Either senile dementia has already softened my brain or Richard Russo's Straight Man (1997) is really a very good novel. A friend has recommended it saying "Great story! And very funny!" I am a sucker for funny and will even tolerate a "great story" in a novel as long as the writing is good and funny. Mr. Russo's writing is hilarious and the story is just a wrapping in which the author serves the reader quite some bits of wisdom. Not only is the novel an entertaining read but also food for thought for days and weeks.

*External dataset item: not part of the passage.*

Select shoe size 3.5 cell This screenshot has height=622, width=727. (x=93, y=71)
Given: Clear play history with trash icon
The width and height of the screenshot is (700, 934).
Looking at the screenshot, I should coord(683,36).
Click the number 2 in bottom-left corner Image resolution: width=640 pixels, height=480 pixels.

This is a "campus novel" whose protagonist, 49-year-old William Henry Devereux Jr. (WHDJ from now on) is a professor of English, an interim chair of a deeply divided and completely dysfunctional department at a backwater public school, West Central Pennsylvania University. The school is located in a small town affected by unemployment and general blight. The specter of imminent high-education spending cuts looms in the background and there are insistent rumors that even tenured faculty will be laid off. Of course, the author exaggerates all symptoms to almost a point of absurd, but - as a university professor, albeit in a different field and in a department whose members love each other dearly (just in case my chair and my dean are reading this) - I can vouch that everything described by the author MIGHT happen, under the right circumstances. The campus climate, the faculty language with its mandatory phrases (like the "orshee" bit), the groupthink behaviors, the delusions of grandeur intermingled with fear are accurately depicted.

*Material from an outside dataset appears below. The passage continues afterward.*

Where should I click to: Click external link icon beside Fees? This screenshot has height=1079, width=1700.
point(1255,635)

The plot is centered on various problems plaguing Prof. WHDJ: in addition to having to deal with his department and his superiors, he is facing numerous personal problems that involve his father (WHD Sr., an English professor of national renown), his daughter, his colleagues, his students, and his health. And the only weapon he wields is the Occam razor. Climactic events in the plot include the now famous goose incident: the accompanying speech that will remind the geezers of the equally famous "I am not going to take it anymore" scene from the 1970s movie Network sounds natural and plausible. Later in the novel, a traumatic incident in the area of human physiology is a source of hilarity as well.

Hilarity is always good but deep down there Straight Man really is a serious book. Every reader will likely find something different, fitting their individual beliefs, foibles, and fears: to me the most thought-provoking issue is the relationship between parents and their grown-up children and its roots in childhood. So many people's lives are destroyed by parents who either cared too much or not enough or by children who either hated their parents or hated themselves for failing in replicate their successes. There is a tremendously moving passage where a narrow-minded, bigoted father laments that his educated daughter is so different from him: "Where did I go wrong, little girl?" says he. Indeed, where? He gave her all his love and she is ashamed of him.

Another strength of the novel is the precise observation and diagnosis of ritualized behaviors: in academia, in marriage, in child-parent relationships, and in everyday life. And the fakeness of this all where everybody is permanently play-acting and those who can best play-act sincerity and spontaneity are the winners.

Great title! Great novel! Why not five stars then? I am not exactly sure. Probably because the plot is custom-made to the reader's satisfaction. The ending is too neat, too traditional in tying up all loose ends.

Four and a half stars.

Four wise and witty quotes:

"[...] it's hard to remain distinguished among people who know you."

"[...] one of the deepest purposes of intellectual sophistication is to provide distance between us and our most disturbing personal truths and gnawing fears."

"My colleagues are academics. They indulge paranoid fantasies for the same reason dogs lick their own testicles."

"A liberal arts dean in a good mood is a potentially dangerous thing. It suggests a world different from the one we know. One where any damn thing can happen."